– Хорошо, подожду, – покладисто согласился Раничев. – Только хорошо бы это… хоть малую часть сейчас получить, а то поиздержался в дороге.
Селивон задумчиво поскреб лысину.
– Ладно. – Он подошел к сундуку, нагнулся. Солнечный зайчик на столе пропал вдруг… нет, вот снова появился.

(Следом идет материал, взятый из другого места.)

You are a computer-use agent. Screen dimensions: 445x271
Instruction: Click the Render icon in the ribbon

– На, забирай покамест. – Натыка вывалил на стол пригоршню монет, серебряных, но большей частью медных.
– Н-да-а, не густо, – разочарованно протянул Иван. – Однако спасибо и на этом. – Он быстро сгреб монеты в карман.
– Пошли, покажу светлицу.
Подойдя к двери – не той, в которую вошли, а к той, что была справа, – Селивон жестом пригласил гостя следовать за ним. Пройдя несколько расположенных анфиладою комнат – частью пустых, а в некоторых с Натыкой приветливо здоровались люди, по всей видимости, постояльцы, – они оказались в узкой каморке с небольшим столом и широкой лавкой, занимавшей почти всю площадь комнаты.
– Тут и живи, – гостеприимно улыбнулся Селивон. – Один, никто не мешает. Только заплати за три дня сразу – таков уж у меня порядок.

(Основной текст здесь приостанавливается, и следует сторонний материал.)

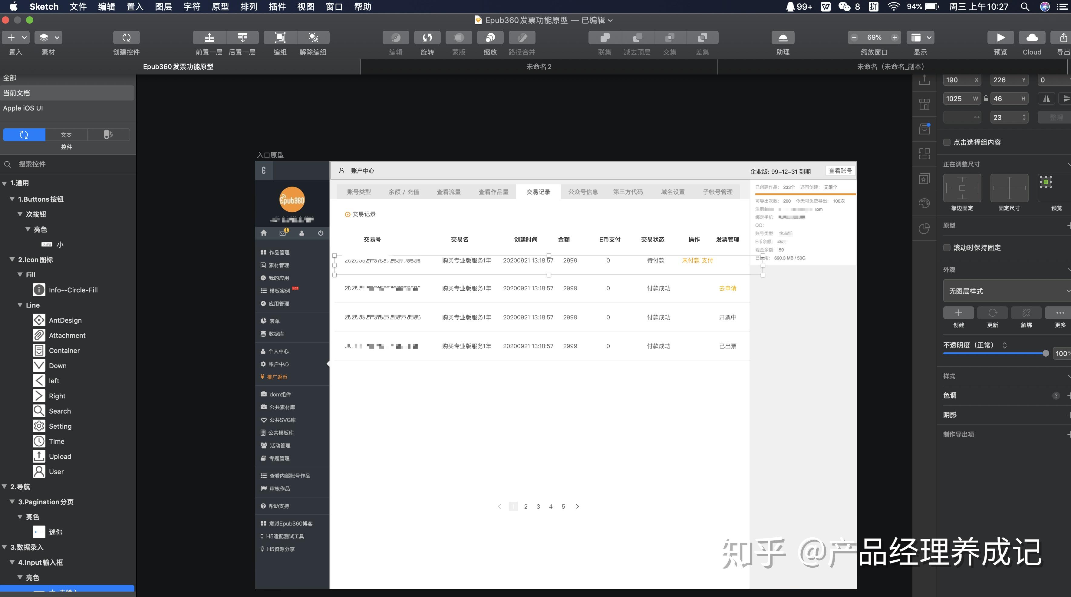1071x597 pixels.
Task: Click the 编组 group layers icon
Action: (x=280, y=38)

Пожав плечами – ну и жлоб! – Раничев отсчитал хозяину двора монеты, который тот только что ему дал.
Пошевелив губами, Селивон спрятал монеты в висевший на поясе, рядом с ключами, кошель из мягкой свиной кожи и, простившись, вышел.

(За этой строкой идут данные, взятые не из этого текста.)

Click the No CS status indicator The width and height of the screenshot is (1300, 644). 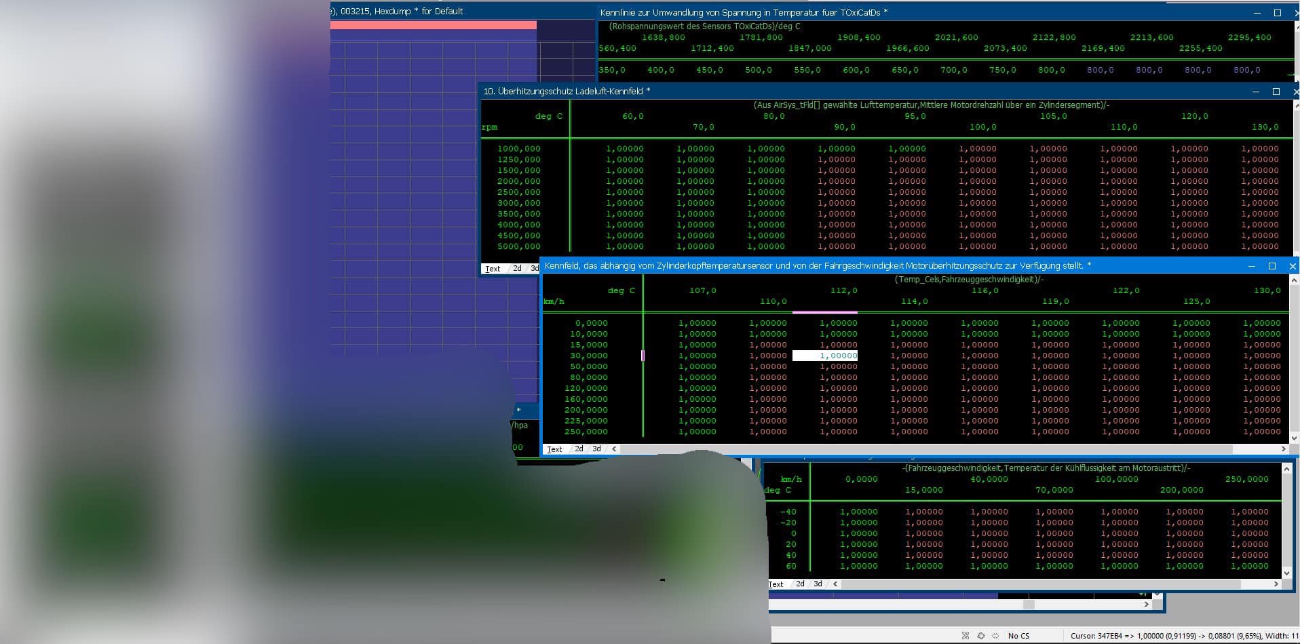point(1019,635)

Закрыв за ним дверь, Иван, не снимая сапог, развалился на лавке, обитой мягкой тканью.
– Однако первая часть задания исполнена, – прошептал он. – Осталась вторая, самая трудная – получить деньги. Хотя имеется еще и третья – отыскать отправляющийся в Крым караван. Чем и нужно немедля заняться! Пока еще этот жлоб-хозяин деньги отыщет.
Немного отдохнув, Иван, оставив епанчу в светлице – неохота было по жаре париться, – спустился во двор и, миновав распахнутые во всю ширь ворота – кто хочешь заходи, что хочешь, бери, – направился на торговую площадь. В калите на поясе приятно позвякивали монеты. Пусть и невелика сумма, но все же, все же…
Залитые ярким солнцем улицы пахли яблонями и сиренью. Почти каждую вторую усадьбу на Подоле окружали сады, небольшие – в полдесятка деревьев – и совсем огромные, тянувшиеся, казалось, до самой Почайны, а то и до Днепра. Раничев с наслаждением вдыхал пряный сладковатый запах, стараясь идти в тени высоких оград и деревьев, там, где они были. В синем небе не было ни одного облачка, даже самого маленького, и жгучие лучи солнца беспрепятственно падали вниз, на Подол и Копырев конец, на Щековицу и Замковую гору, на Детинец с грозно высившимися недавно отремонтированными стенами.
Выйдя на заполненную народом торговую площадь, Иван перво-наперво заглянул к торговцам тканями и портным, приценился. Сейчас-то уж не собирался ничего брать, а вот как получит от Селивона денежки, обязательно нужно будет себе «холодный» кафтанец справить. А пока же следовало отыскать нужных купцов – сурожцев, как их всех здесь называли. Сурож – Судак – Солдайя поселение и крепость в Крыму, торговая слава которой теперь заметно уступала генуэзской Кафе, недавно оправившейся от разграбления войсками Тимура. Но ведь раньше – столетиями! – именно сурожцы были самыми знаменитыми торговцами Крыма, имели они собственные дворы и во многих городах на Руси, в том числе – и в Киеве. С той поры, по старой памяти, всех крымских купцов называли теперь одинаково – «сурожане» или «сурожские гости», не важно, откуда те прибыли – из Солдайи или Кафы. Даже и своих купцов, активно торговавших с Крымом, тоже называли сурожцами. Вот их-то и старался отыскать Раничев.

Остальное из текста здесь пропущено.